Clearly, there was some connection. But what could it be? Neither the parents of Zachariah Dutton nor Stephen Penn were known, so I could not connect them that way. It was known that Stephen Penn's wife was Mary McKay, but Zachariah Dutton's wife was unknown. And so out of the twofold desire to connect the Duttons to the Penns and to identify Zachariah Dutton's wife, I leapt to the conclusion that Zachariah Dutton's wife was Stephen Penn's sister.

I informed my cousins via e-mail on February 8, 1998. They were delighted, and applauded me. It went to my head. I felt that in one fell swoop, I had established both myself and my family. I was so proud. I wanted to tell everyone. And I did. I repeated it every chance I had, to everyone I could. I repeated it so many times that I began to forget that it was only speculation.

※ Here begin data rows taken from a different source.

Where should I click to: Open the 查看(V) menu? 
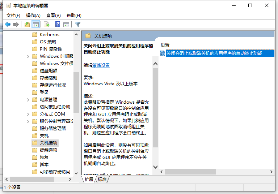pos(53,16)
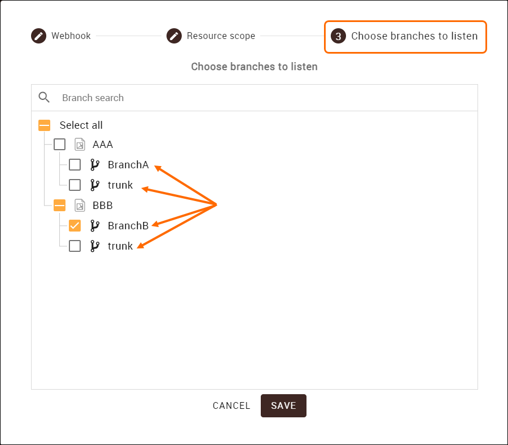Uncheck the BranchB checkbox
This screenshot has height=445, width=508.
click(x=75, y=226)
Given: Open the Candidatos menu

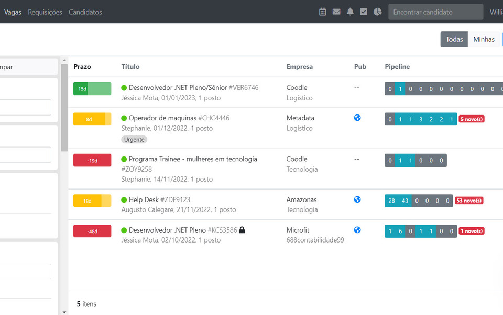Looking at the screenshot, I should (85, 12).
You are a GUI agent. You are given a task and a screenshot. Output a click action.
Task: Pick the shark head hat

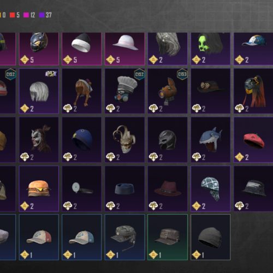(211, 140)
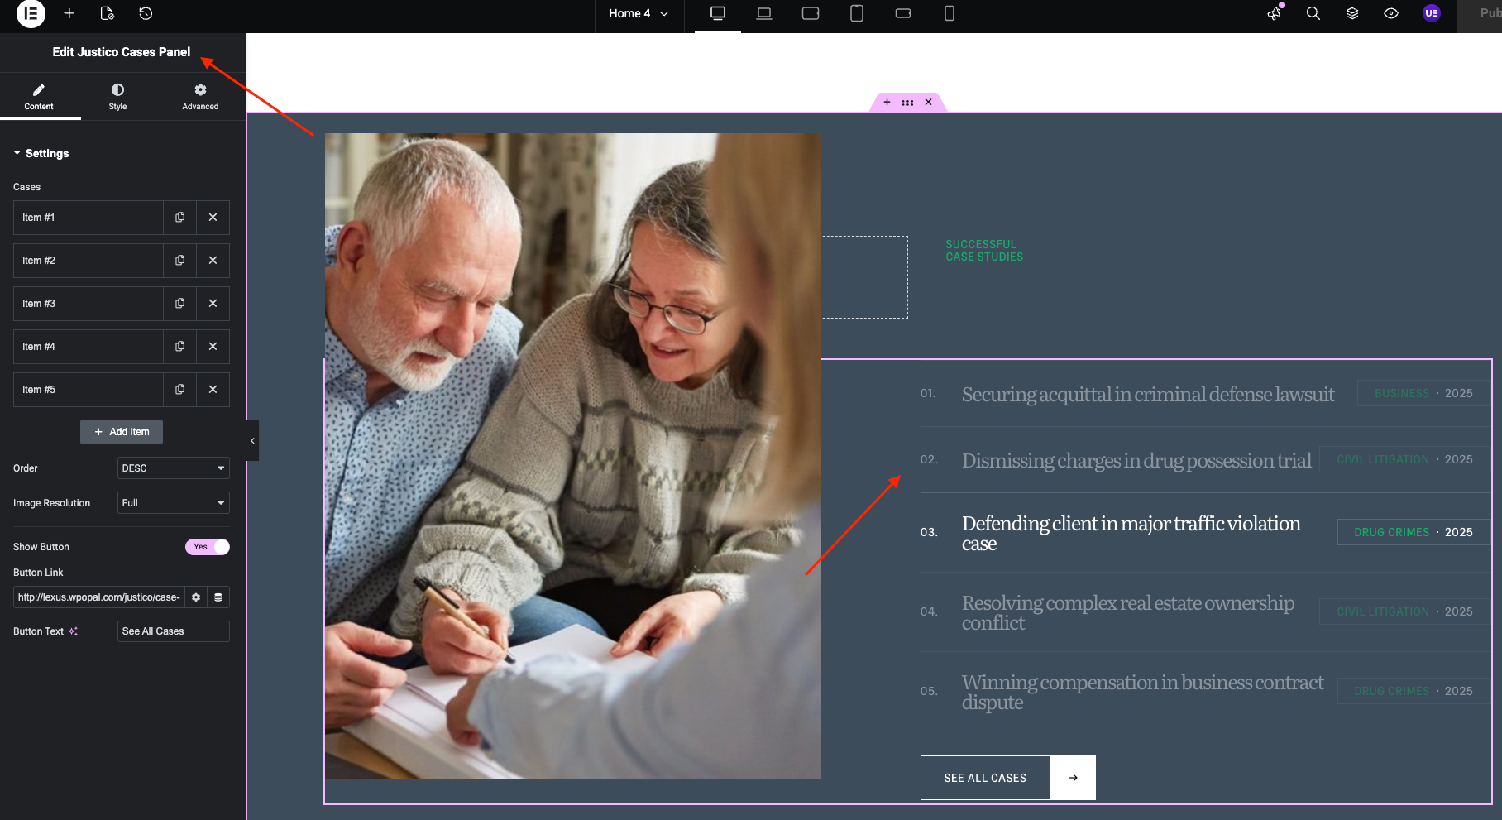This screenshot has height=820, width=1502.
Task: Switch to mobile portrait device view
Action: (x=950, y=13)
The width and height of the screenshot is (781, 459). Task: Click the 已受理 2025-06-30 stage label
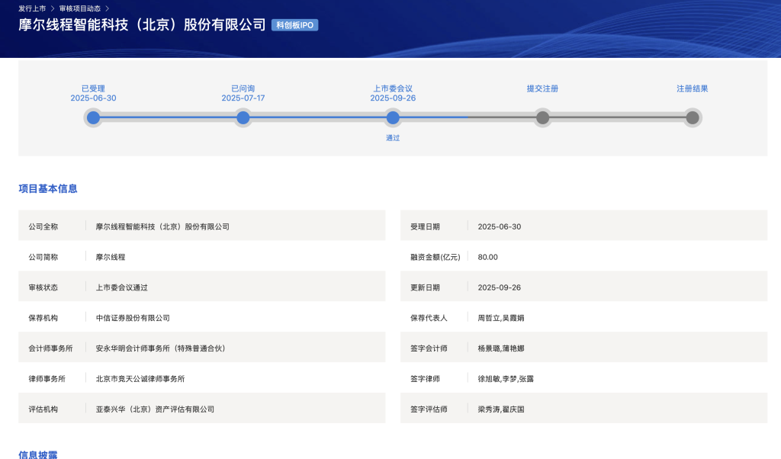[93, 93]
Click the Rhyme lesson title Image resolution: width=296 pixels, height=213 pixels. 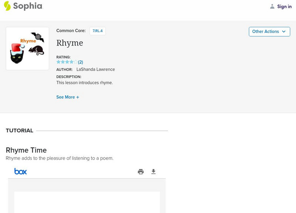tap(70, 43)
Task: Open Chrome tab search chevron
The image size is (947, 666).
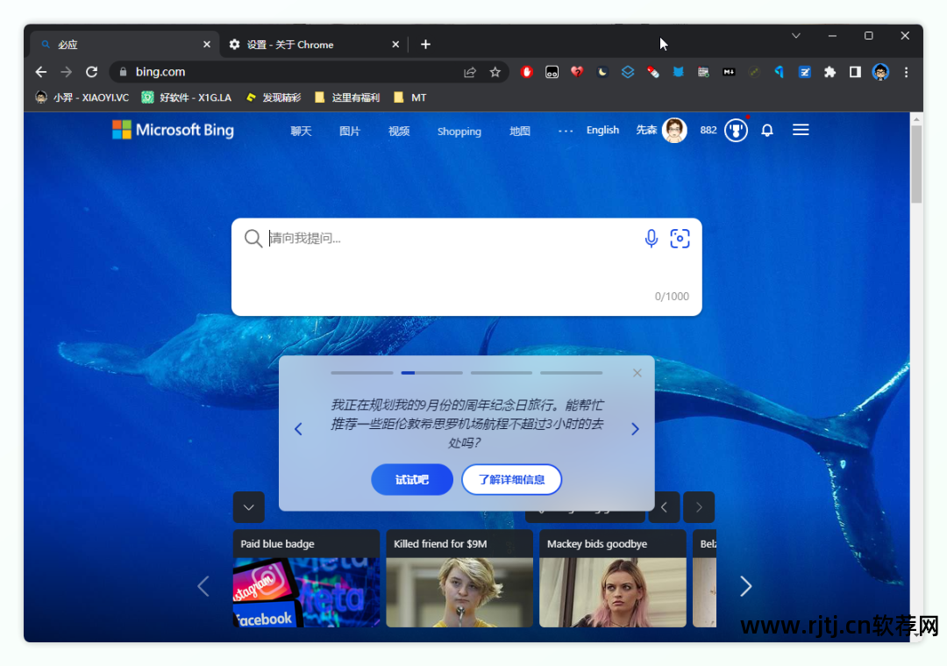Action: click(795, 36)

My most shameful moment came late in 1998, when The Heritage of Morgan County, Alabama was published. In the article I submitted on the Duttons, I boldly proclaimed at the start that "Zachariah Dutton married a sister of Stephen Penn." Not "it is believed." Not "it is speculated." In that moment I laid down an entirely unproven statement as immutable fact, in a medium that would be read not only by my own cousins, but by hundreds of others, many of whom would never bother to check the facts. On the Internet, people tend to forget, and statements fade into oblivion, but this book would forever be the public face of Morgan County to the masses.

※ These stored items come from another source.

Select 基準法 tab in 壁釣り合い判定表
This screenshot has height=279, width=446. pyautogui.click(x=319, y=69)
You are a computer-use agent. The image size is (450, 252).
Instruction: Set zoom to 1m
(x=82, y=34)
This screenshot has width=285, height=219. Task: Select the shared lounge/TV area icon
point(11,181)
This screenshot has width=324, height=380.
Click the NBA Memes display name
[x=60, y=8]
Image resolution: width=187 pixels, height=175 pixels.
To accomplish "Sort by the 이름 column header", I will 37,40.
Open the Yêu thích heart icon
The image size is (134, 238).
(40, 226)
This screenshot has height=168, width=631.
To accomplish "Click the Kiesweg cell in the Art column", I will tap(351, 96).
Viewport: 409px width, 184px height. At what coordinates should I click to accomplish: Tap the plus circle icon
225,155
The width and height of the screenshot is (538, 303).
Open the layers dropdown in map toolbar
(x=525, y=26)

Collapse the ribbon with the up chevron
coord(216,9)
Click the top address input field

Then my statements started coming back to me. I began to come into contact with new researchers, who would tell me that Zachariah Dutton married a Penn, with no attribution to any source. At first I was excited. Was this finally proof that my theory was true? Then it dawned on me that I was hearing my own theory echoed back to me as fact. As it passed from person to person, people had forgotten that I was the one who had said it, had forgotten that it wasn't true. Somewhere along the line, Miss Penn picked up a first name: Zachariah Dutton's wife was now Elizabeth Penn. It was like a bad game of telephone. The speculation had gotten away from me.

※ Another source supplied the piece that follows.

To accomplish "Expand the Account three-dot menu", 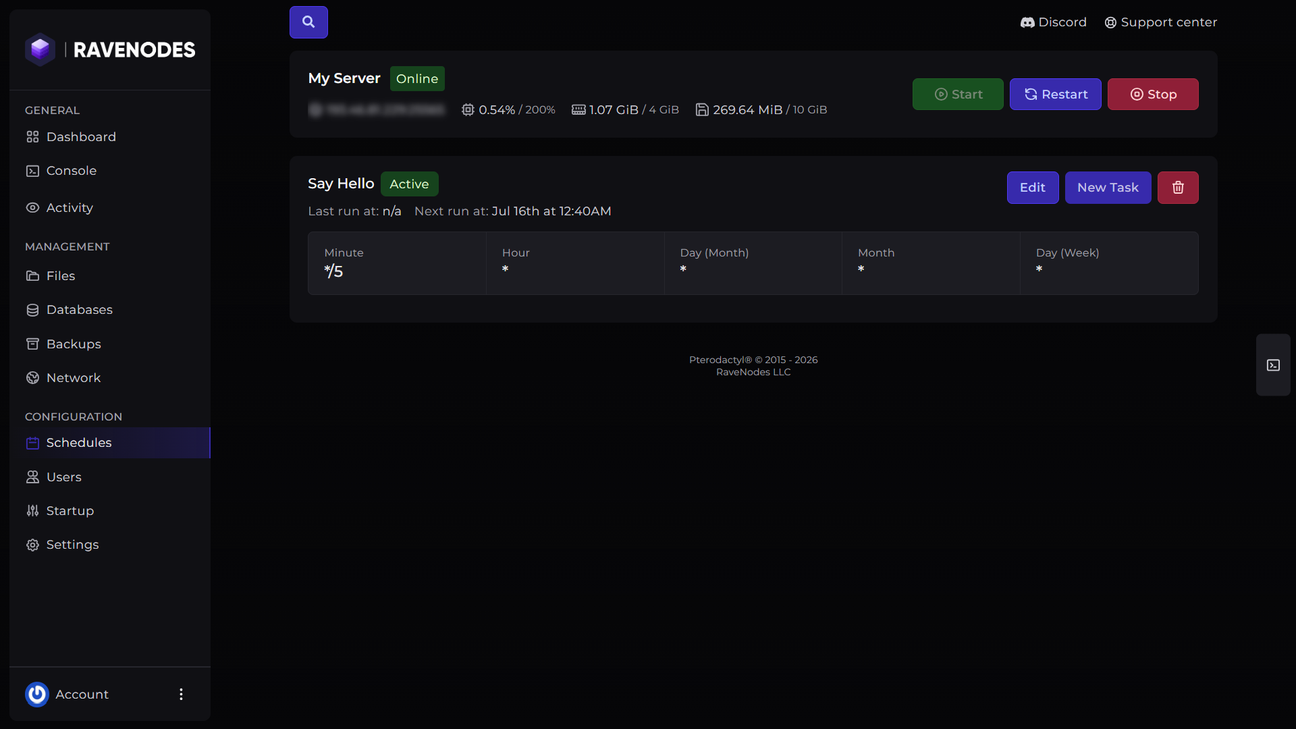I will pos(181,694).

I stubbornly held to the speculation for several more years. At one point it even cost me a date, when I told a girl named Penn that she was my cousin. Over time I drifted away from the speculation, and began to correct people when I saw it printed, but the damage had been done. I finally removed the speculation from the Dutton website on January 4, 2003.

Evidence for a Dutton-Penn Connection

There is no direct evidence to identify Zachariah Dutton's wife as a Penn. But there is still some evidence to suggest some connection between the Dutton and Penn families:

It is still possible that Zachariah Dutton's wife was a Penn. It is also possible that Zachariah Dutton and Stephen Penn were cousins, brothers, or simply friends. The above evidence warrants no conclusion at this time. I will look forward to the day when one can be made.

Conclusions

In conclusion, I respectfully retract my previous speculation and all statements made in connection therewith. It simply has no basis in fact. If you have it in your notes or in your database, please remove it, or mark it with the proper notation.

There is no way to know how many people now have my false conclusion in their notes or databases, who don't know its origins or its nature. I now deeply regret my bold and brash statements and their consequences, and mark this down as a harsh lesson for a young genealogist. I apologize to you all. It is impossible to undo what was said or written, but in the future I for one will be more careful with bandying around unproven speculations.